Exercise description:
Before writing anything, find the line that contains "Given: Click the edit pencil icon on the link", then retype the entries below exactly from their first line through that one, without pictures.

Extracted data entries
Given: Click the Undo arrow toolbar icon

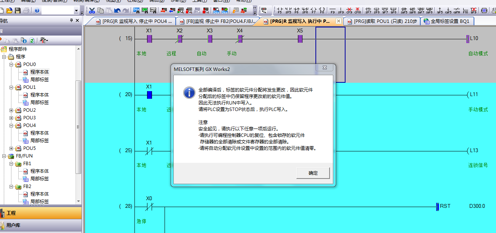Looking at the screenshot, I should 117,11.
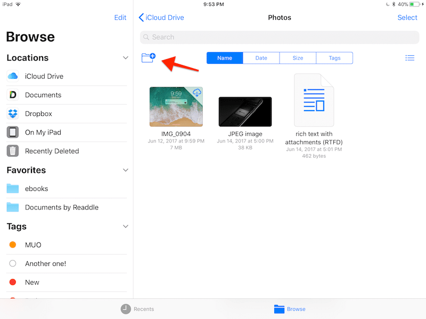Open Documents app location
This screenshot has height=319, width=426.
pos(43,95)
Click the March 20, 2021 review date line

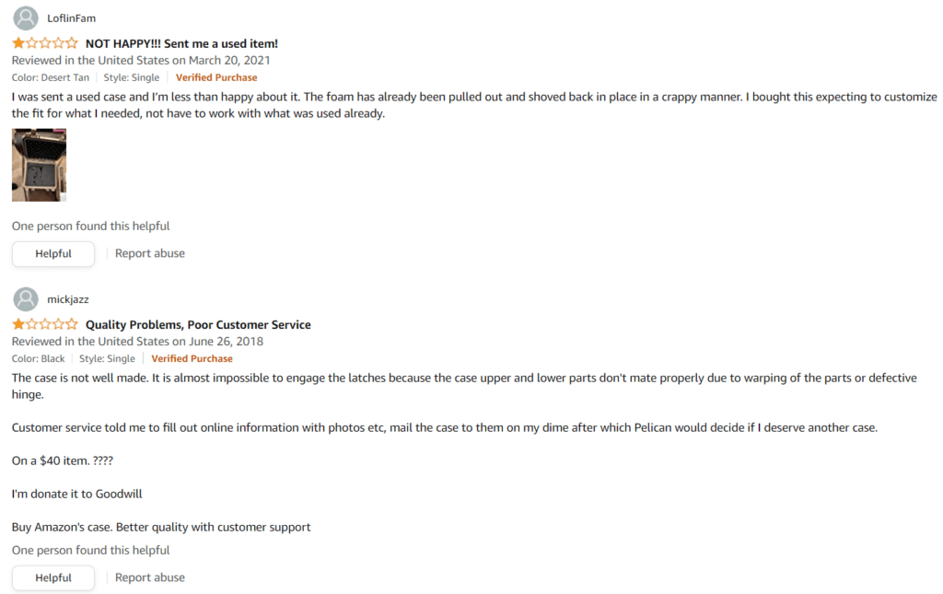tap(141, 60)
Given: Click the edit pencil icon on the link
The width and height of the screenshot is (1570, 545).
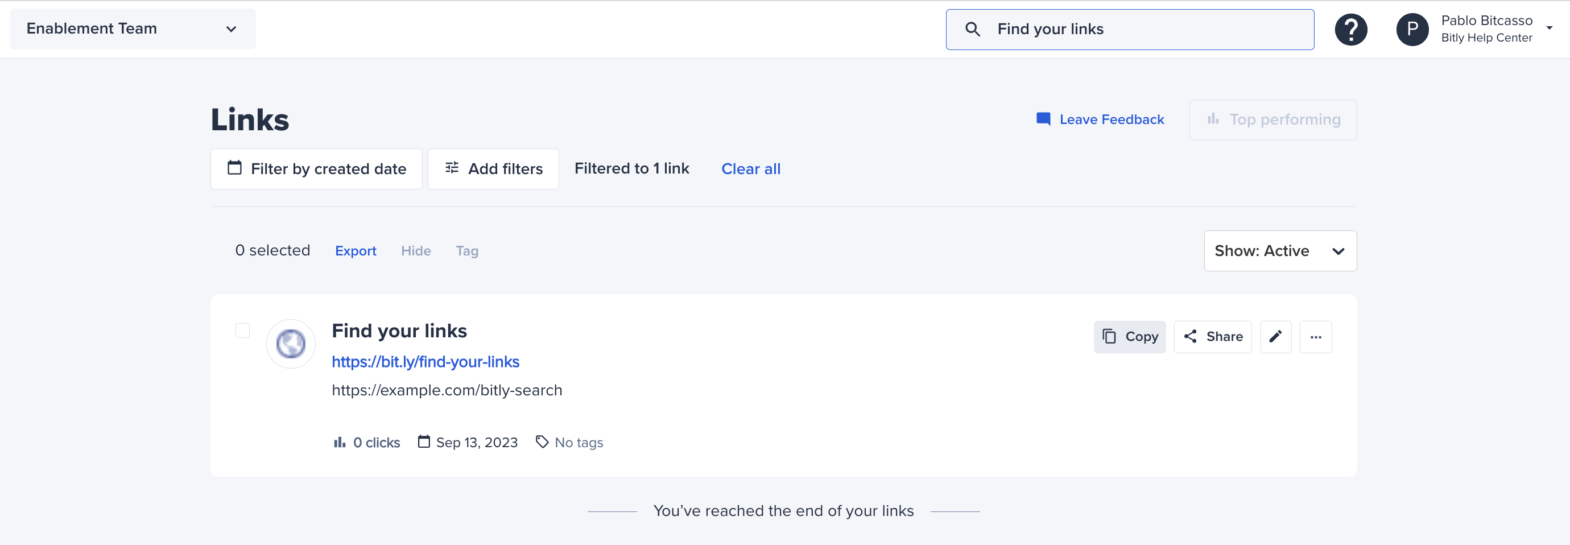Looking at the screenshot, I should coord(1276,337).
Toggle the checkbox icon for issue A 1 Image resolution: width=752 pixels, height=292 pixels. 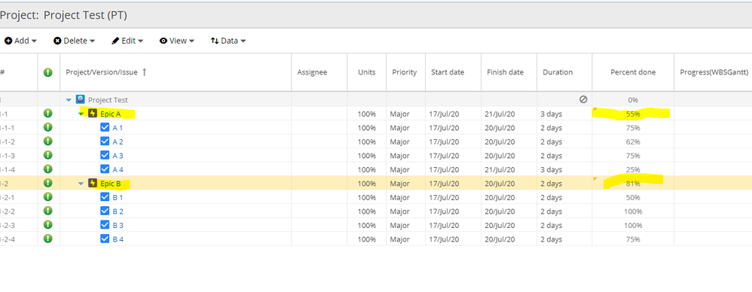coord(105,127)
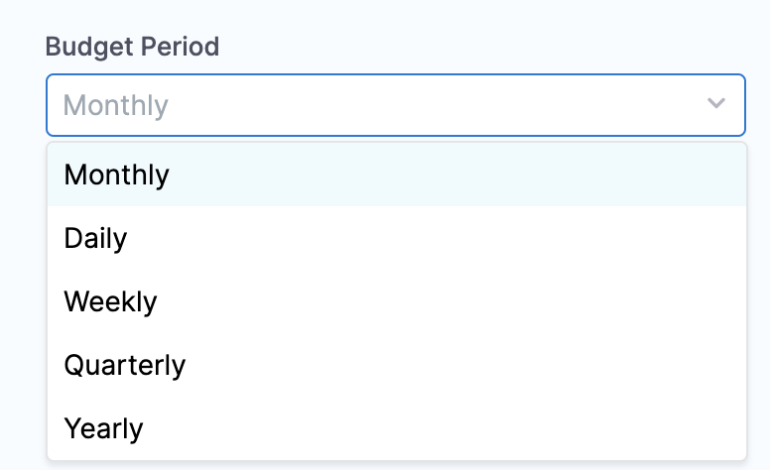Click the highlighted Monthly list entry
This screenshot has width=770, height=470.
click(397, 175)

Reply to the task:
Given: Click the Undo arrow toolbar icon

Looking at the screenshot, I should 117,11.
Open Documents app location
This screenshot has height=319, width=426.
pos(43,95)
Click the March 20, 2021 review date line

tap(141, 60)
Given: Click the edit pencil icon on the link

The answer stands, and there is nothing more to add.